Foi com desconfiança, portanto, que o mercado recebeu, no início deste ano (2018),  o comunicado (imagem à esquerda) da fabricante dona da marca Marlboro, L&M e Dallas, afirmando que abandonará em breve o negócio de cigarros. O comunicado foi feito por meio de anúncios publicitários na Inglaterra, em uma iniciativa que faz parte de uma estratégia global da empresa.

“Nossa resolução do nosso Ano Novo. Estamos tentando desistir de cigarros.” “Todo ano, muitos fumantes desistem de fumar. Agora é nossa vez”, afirma o comunicado da Philip Morris.

Para cumprir esta sua “resolução de Ano Novo”, a empresa assumiu uma série de compromissos, como lançar um site com informações para quem deseja parar de fumar, além de apoiar ações governamentais em locais com grande população de fumantes para que o público possa abrir mão do “produto prejudicial”.

Em sua resolução, a Philip Morris também informa que pretende incentivar a substituição dos cigarros tradicionais pelos eletrônicos, que são ‘menos nocivos’ e por isso uma ‘opção melhor’ ao consumidor.

E foi aí que a porca torceu o rabo e a OMS torceu o nariz.

Por meio de sua assessoria de imprensa, a Philip Morris afirma que há mais de 10 anos vem trabalhando com produtos que oferecem “menos risco a saúde”, como produtos de tabaco aquecido, avaliados como melhores do que cigarros. Um destes produtos, como mostramos neste artigo, é o IQOS.
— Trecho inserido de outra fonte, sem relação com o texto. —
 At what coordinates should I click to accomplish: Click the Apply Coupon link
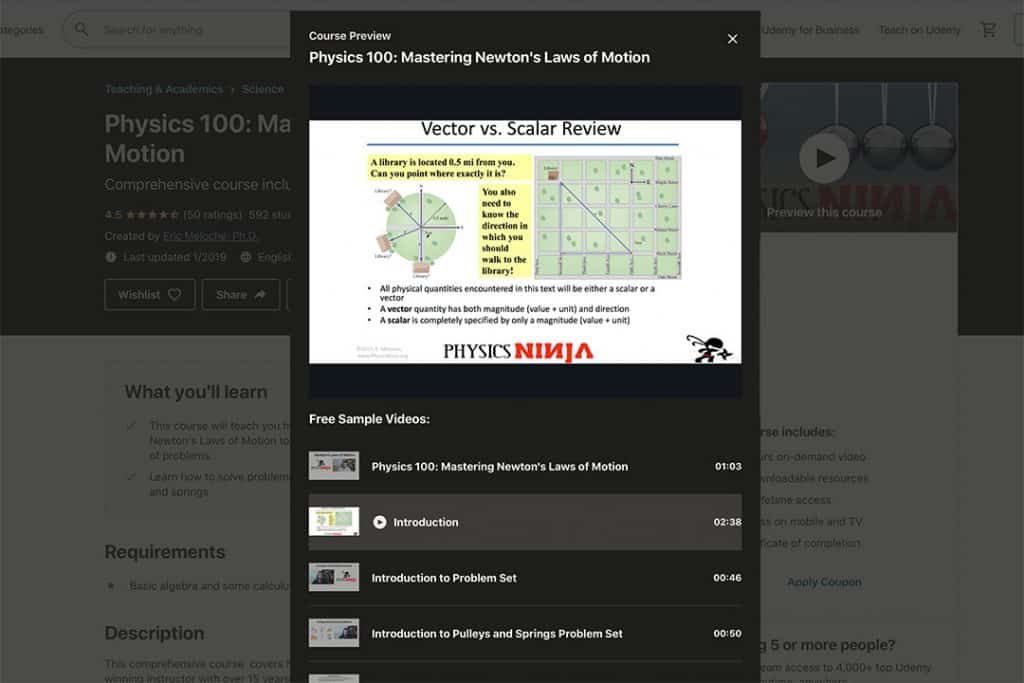pyautogui.click(x=824, y=582)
“Muitas pessoas acham que é a nicotina que torna o cigarro prejudicial”, diz a Philip Morris. “O processo de queima que libera os aromas do tabaco e a nicotina (princípio ativo da planta que gera dependência) também produz mais de 6 mil químicos, dos quais 1% foi identificado como causa para doenças associadas ao ato de fumar.”

Curiosamente, é a própria indústria do tabaco que desmente a Philip Morris e admite: “sempre haverá algum risco”. São palavras de James Murphy, diretor da Unidade de Fundamentação de Risco Reduzido da British American Tobacco, com sede em Londres. A multinacional é controladora, por exemplo, da brasileira Souza Cruz.

Como já vimos aqui, uma pesquisa comprovou que o uso desses dispositivos contendo nicotina pode causar um endurecimento das artérias, assim como aumentar os batimentos cardíacos e da pressão arterial.

A Philip Morris reagiu: “estamos dizendo que esses produtos são saudáveis? Não. O que estamos dizendo é que esses produtos são alternativas melhores ao cigarro”.

Isso não convenceu a OMS, que condenou a PMI (Philip Morris International) e todos os fabricantes de cigarro a serem impedidos de anunciar seus produtos como métodos para abandono do tabagismo até que as empresas forneçam evidências científicas que apoiem a afirmação.

Já em 2015 a Organização atestou que a maioria dos produtos não tinha sido testada cientificamente e advertiu que a nicotina presente nos aparelhos pode contribuir para doenças cardiovasculares, neurodegeneração e crescimento de tumores. Como conclusão, a OMS determinou que os e-cigs representam ameaças particularmente graves para os adolescentes.

Naquele mesmo ano, a indústria de cigarros eletrônicos ou vaporizadores movimentou US$ 8 bilhões no mundo todo, sendo os EUA os donos da maior parte do mercado (43%). Há estimativas de que as vendas desse tipo de produto alternativo ao cigarro cresça ainda cerca de 16%, até 2022.

A importação e venda de cigarros eletrônicos é proibida no Brasil pela Agência Nacional de Vigilância Sanitária (Anvisa). Mas, ainda por meio de sua assessoria de imprensa, a Philip Morris informa que a Anvisa deverá regulamentar já nas próximas semanas estes novos produtos através da revisão da RDC 90, normalizando todos os produtos de tabaco. O Império contra-ataca. E sempre no intuito de manter a chama acesa, literalmente.